Como o processo transitou em julgado, não há mais possibilidade de recurso. Por isso, Ricardo Soares Schaun e Raphael Santos de Oliveira já começaram a cumprir a pena de 10 anos, 6 meses e 24 dias de reclusão em regime fechado. Além disso, a decisão judicial determinou a perda imediata do cargo público.
Relembre o caso
O crime aconteceu em 16 de janeiro de 2022. Na ocasião, Epaminondas Batista Mota, de 52 anos, estava no “Bar do Zai” quando os policiais realizaram a abordagem.
De acordo com o Ministério Público da Bahia (MP-BA), os agentes agrediram a vítima para forçar a confissão de um suposto furto. Em seguida, testemunhas relataram que os policiais retiraram Epaminondas do bar já desacordado e o levaram para a delegacia.

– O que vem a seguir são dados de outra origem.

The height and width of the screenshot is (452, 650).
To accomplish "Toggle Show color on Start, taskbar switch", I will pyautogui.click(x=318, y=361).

Poucas horas depois, ele morreu em decorrência dos ferimentos.
Durante o processo, os militares negaram a tortura. Segundo a defesa, eles levaram o homem ao hospital porque ele reclamava de dores nas pernas.
No entanto, a investigação reuniu laudos, depoimentos e outros elementos que contrariaram essa versão. Com base nessas provas, a Justiça manteve a condenação até a análise final no STJ.
Agora, os dois ex-policiais permanecem no sistema prisional e cumprem a pena determinada pela sentença definitiva.